### [TASK BRIEF]
In the post on solving Sudoku below, which existing method does the author's new code replace as a drop-in?

# SELECTED TEXT start

I did what I suggested in my last post, and finally read about Peter Norvig's constraint propagation method for solving Sudoku. On one hand it's quite humbling to discover a thinking process so much more elaborate than what I could achieve, but on the other, I'm glad that I didn't read it first, because I wouldn't have learned as much from it.

It turns out that my insights about search were not so far off the mark... but then the elimination procedure is the real deal (in some cases, it can entirely solve an easy problem on its own). In fact the real power is unleashed when the two are combined. The way I understand it, elimination is like a mini-search, where the consequences of a move are carried over their logical conclusion, revealing, many steps ahead, if it's good or not. It is more than a heuristic, it is a solution space simplifier, and a very efficient one at that.

My reaction when I understood how it worked was to ask myself if there's a way I could adapt it for my current Python implementation, without modifying it too much. It is not exactly trivial, because the two problem representation mechanisms are quite different: Peter Norvig's one explicitly models the choices for a given square, while mine only does it implicitly. This meant that I couldn't merely translate the elimination algorithm in terms of my implementation: I'd have to find some correspondence, a way to express one in terms of the other. After some tinkering, what I got is a drop-in replacement for my Sudoku.set method:

def set(self, i, j, v, propagate_constraints):
self.grid[i][j] = v
if propagate_constraints:
for a in range(self.size):
row_places = defaultdict(list)
row_available = set(self.values)
col_places = defaultdict(list)
col_available = set(self.values)
box_places = defaultdict(list)
box_available = set(self.values)
for b in range(self.size):
options = []
bi, bj = self.box_coords[a][b]
for vv in self.values:
if not self.grid[a][b] and self.isValid(a, b, vv):
options.append(vv)
row_places[vv].append(b)
if not self.grid[b][a] and self.isValid(b, a, vv):
col_places[vv].append(b)
if not self.grid[bi][bj] and self.isValid(bi, bj, vv):
box_places[vv].append((bi,bj))
if not self.grid[a][b]:
if len(options) == 0:
return False
elif len(options) == 1:
# square with single choice found
return self.set(a, b, options[0], propagate_constraints)
if row_available != set(row_places.keys()): return False
if col_available != set(col_places.keys()): return False
if box_available != set(box_places.keys()): return False
for vv, cols in row_places.items():
if len(cols) == 1:
# row with with single place value found
return self.set(a, cols[0], vv, propagate_constraints)
for vv, rows in col_places.items():
if len(rows) == 1:
# col with with single place value found
return self.set(rows[0], a, vv, propagate_constraints)
for vv, boxes in box_places.items():
if len(boxes) == 1:
# box with with single place value found
return self.set(boxes[0][0], boxes[0][1], vv, propagate_constraints)
return True


Ok.. admittedly, it is very far from being as elegant as any of Peter Norvig's code.. it is even possibly a bit scary.. but that is the requirement, to patch my existing method (i.e. to implement elimination without changing the basic data structures). Basically, it complements the set method to make it seek two types of things:
• a square with a single possible value
• a row/column/box with a value that has only one place to go
Whenever it finds one of these, it recursively calls itself, to set it right away. While doing that, it checks for certain conditions that would make this whole chain of moves (triggered by the first call to set) invalid:
• a square with no possible value
• a row/column/box with a set of unused values that is not equal to the set of values having a place to go (this one was a bit tricky!)

# SELECTED TEXT end
# PROVIDED RECORDS start

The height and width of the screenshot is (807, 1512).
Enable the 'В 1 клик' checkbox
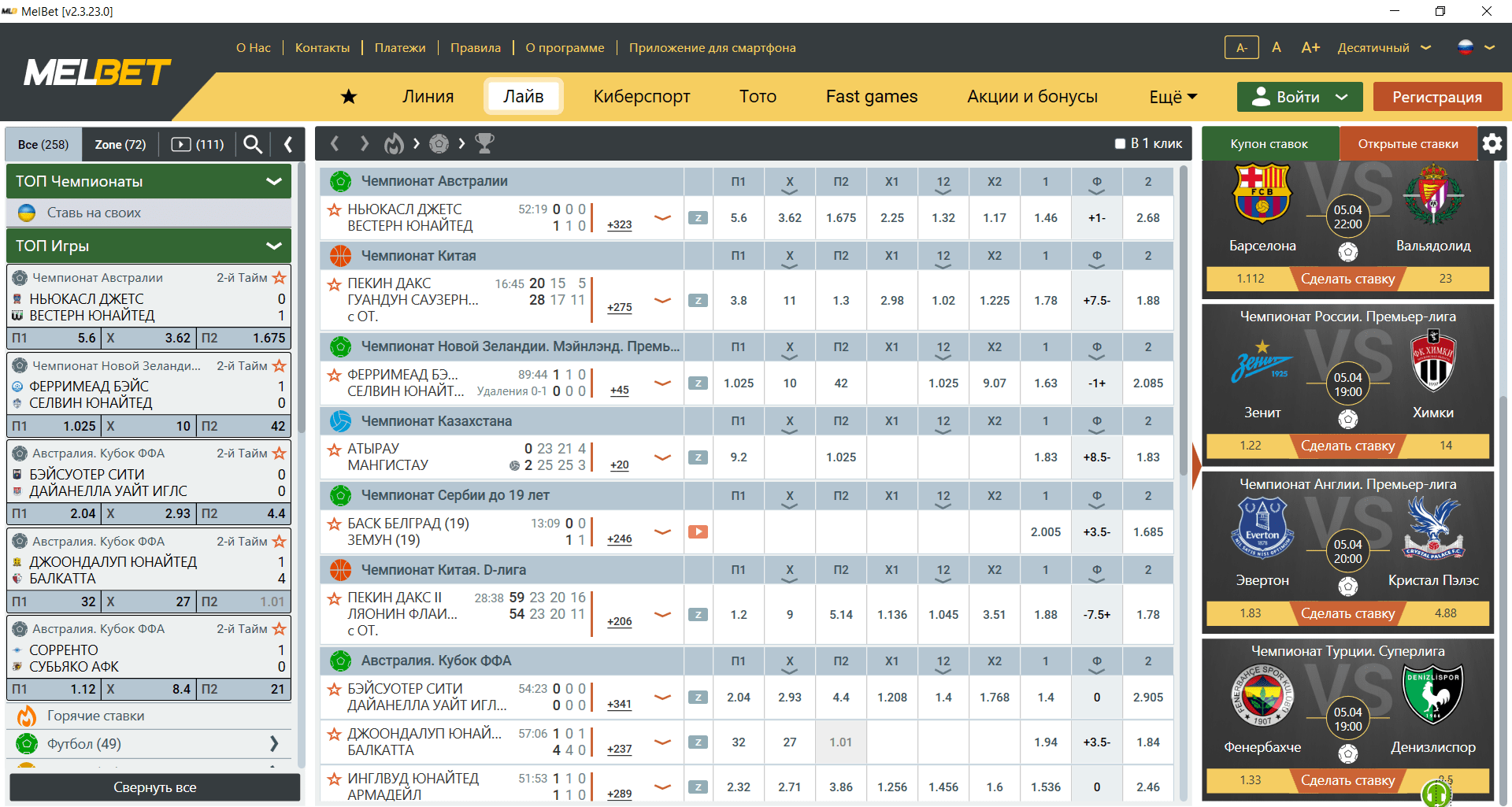[x=1120, y=143]
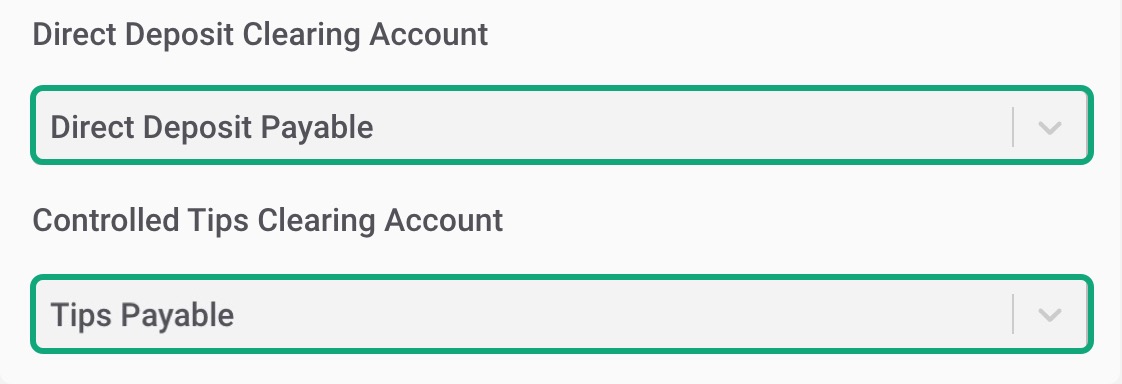
Task: Click the chevron icon in Tips Payable field
Action: [1049, 315]
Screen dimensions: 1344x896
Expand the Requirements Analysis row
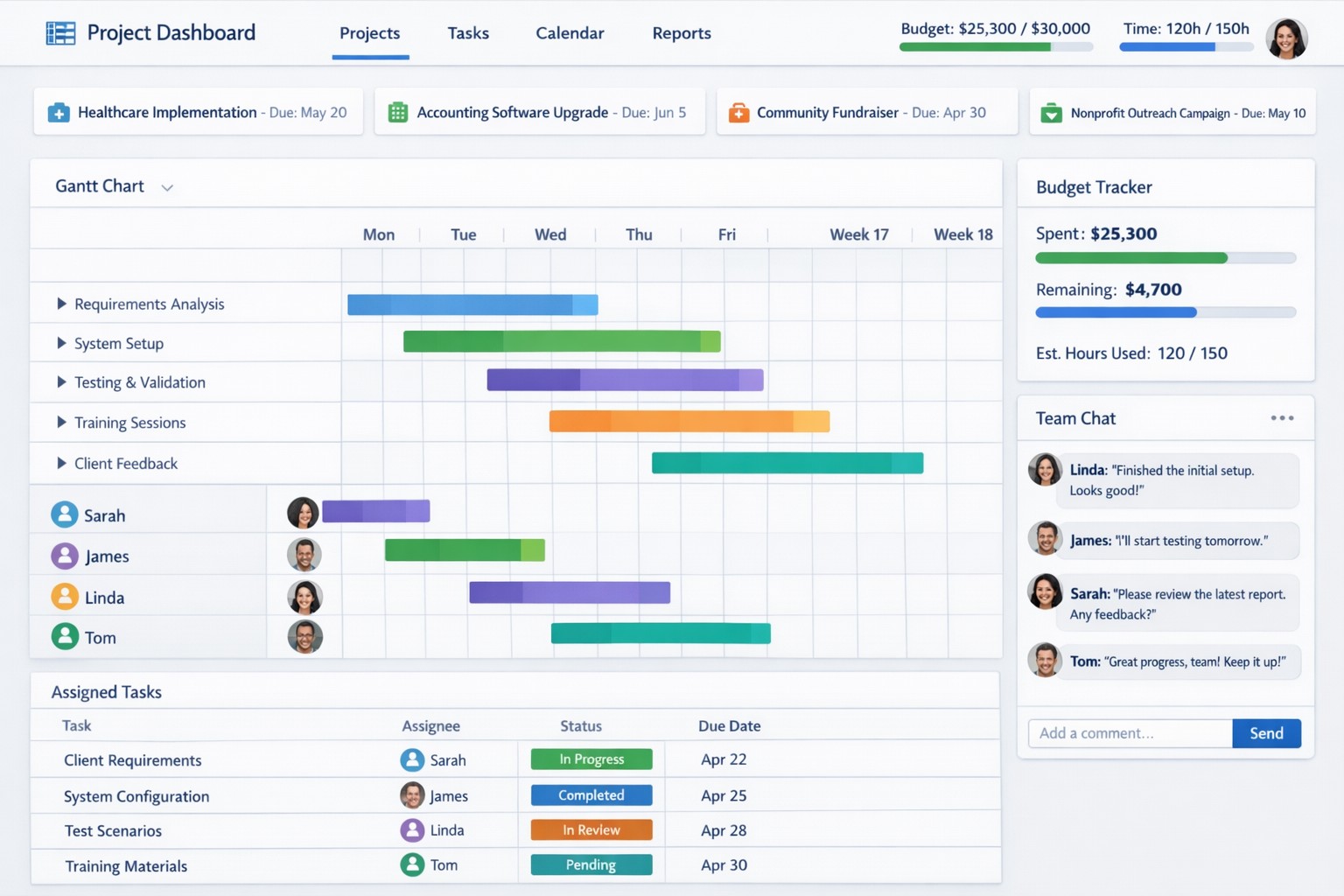61,304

# PROVIDED RECORDS end

### [TASK OUTPUT]
The Sudoku.set method.